*What the task requires*: Express everything in the listing from the line containing "Where should I click to: Click" down through the end of the listing as a JSON list of strings, one string per line, omitting blank lines.
'''
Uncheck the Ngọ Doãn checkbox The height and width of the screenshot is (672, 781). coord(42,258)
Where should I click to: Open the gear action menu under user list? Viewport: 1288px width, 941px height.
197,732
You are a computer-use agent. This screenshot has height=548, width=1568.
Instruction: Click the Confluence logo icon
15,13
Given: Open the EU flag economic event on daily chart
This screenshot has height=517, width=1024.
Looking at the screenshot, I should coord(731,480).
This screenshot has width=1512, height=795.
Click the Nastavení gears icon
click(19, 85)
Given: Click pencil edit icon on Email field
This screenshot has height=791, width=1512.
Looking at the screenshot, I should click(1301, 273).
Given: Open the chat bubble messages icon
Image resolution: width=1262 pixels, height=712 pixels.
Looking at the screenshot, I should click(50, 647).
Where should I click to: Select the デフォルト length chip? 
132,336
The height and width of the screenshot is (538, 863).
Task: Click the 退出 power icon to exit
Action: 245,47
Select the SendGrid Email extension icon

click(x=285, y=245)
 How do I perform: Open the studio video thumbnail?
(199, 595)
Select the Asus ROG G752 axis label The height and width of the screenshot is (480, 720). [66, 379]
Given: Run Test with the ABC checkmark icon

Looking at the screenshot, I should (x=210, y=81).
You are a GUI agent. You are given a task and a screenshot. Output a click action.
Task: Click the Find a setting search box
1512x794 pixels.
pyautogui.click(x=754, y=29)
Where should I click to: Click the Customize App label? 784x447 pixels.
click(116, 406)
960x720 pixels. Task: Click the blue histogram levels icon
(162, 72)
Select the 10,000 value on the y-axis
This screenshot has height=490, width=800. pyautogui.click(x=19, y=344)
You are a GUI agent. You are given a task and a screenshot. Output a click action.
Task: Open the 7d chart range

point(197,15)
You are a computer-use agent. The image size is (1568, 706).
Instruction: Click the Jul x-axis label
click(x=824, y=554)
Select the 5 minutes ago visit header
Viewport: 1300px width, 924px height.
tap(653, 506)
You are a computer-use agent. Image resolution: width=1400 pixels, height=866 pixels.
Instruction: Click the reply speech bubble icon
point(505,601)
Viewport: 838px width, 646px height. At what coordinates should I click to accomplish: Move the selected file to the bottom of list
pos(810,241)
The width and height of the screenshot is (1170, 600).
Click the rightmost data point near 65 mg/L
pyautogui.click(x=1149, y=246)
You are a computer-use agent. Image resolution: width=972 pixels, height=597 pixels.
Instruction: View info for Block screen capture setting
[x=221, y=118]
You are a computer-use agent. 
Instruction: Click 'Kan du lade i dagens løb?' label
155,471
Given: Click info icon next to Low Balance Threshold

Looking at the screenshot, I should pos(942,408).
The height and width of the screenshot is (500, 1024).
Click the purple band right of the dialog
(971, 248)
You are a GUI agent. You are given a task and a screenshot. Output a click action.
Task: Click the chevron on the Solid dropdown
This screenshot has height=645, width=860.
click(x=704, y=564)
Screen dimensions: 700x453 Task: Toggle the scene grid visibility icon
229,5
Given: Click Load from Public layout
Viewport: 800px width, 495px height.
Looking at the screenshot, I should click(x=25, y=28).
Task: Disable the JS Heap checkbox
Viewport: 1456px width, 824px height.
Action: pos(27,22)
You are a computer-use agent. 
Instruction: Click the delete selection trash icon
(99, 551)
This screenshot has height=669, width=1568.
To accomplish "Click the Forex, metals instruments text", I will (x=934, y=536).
'''
*Reply to the task*:
[
  "Where should I click to: Click the Customize App label? 784x447 pixels.",
  "click(116, 406)",
  "960x720 pixels. Task: Click the blue histogram levels icon",
  "(162, 72)",
  "Select the 10,000 value on the y-axis",
  "This screenshot has height=490, width=800. pyautogui.click(x=19, y=344)",
  "You are a GUI agent. You are given a task and a screenshot. Output a click action.",
  "Task: Open the 7d chart range",
  "point(197,15)",
  "You are a computer-use agent. The image size is (1568, 706).",
  "Instruction: Click the Jul x-axis label",
  "click(x=824, y=554)",
  "Select the 5 minutes ago visit header",
  "Viewport: 1300px width, 924px height.",
  "tap(653, 506)",
  "You are a computer-use agent. Image resolution: width=1400 pixels, height=866 pixels.",
  "Instruction: Click the reply speech bubble icon",
  "point(505,601)",
  "Viewport: 838px width, 646px height. At what coordinates should I click to accomplish: Move the selected file to the bottom of list",
  "pos(810,241)",
  "The width and height of the screenshot is (1170, 600).",
  "Click the rightmost data point near 65 mg/L",
  "pyautogui.click(x=1149, y=246)",
  "You are a computer-use agent. Image resolution: width=972 pixels, height=597 pixels.",
  "Instruction: View info for Block screen capture setting",
  "[x=221, y=118]",
  "You are a computer-use agent. ",
  "Instruction: Click 'Kan du lade i dagens løb?' label",
  "155,471",
  "Given: Click info icon next to Low Balance Threshold",
  "Looking at the screenshot, I should pos(942,408).",
  "The height and width of the screenshot is (500, 1024).",
  "Click the purple band right of the dialog",
  "(971, 248)",
  "You are a GUI agent. You are given a task and a screenshot. Output a click action.",
  "Task: Click the chevron on the Solid dropdown",
  "This screenshot has height=645, width=860.",
  "click(x=704, y=564)",
  "Screen dimensions: 700x453 Task: Toggle the scene grid visibility icon",
  "229,5",
  "Given: Click Load from Public layout",
  "Viewport: 800px width, 495px height.",
  "Looking at the screenshot, I should click(x=25, y=28).",
  "Task: Disable the JS Heap checkbox",
  "Viewport: 1456px width, 824px height.",
  "Action: pos(27,22)",
  "You are a computer-use agent. ",
  "Instruction: Click the delete selection trash icon",
  "(99, 551)",
  "This screenshot has height=669, width=1568.",
  "To accomplish \"Click the Forex, metals instruments text\", I will (x=934, y=536)."
]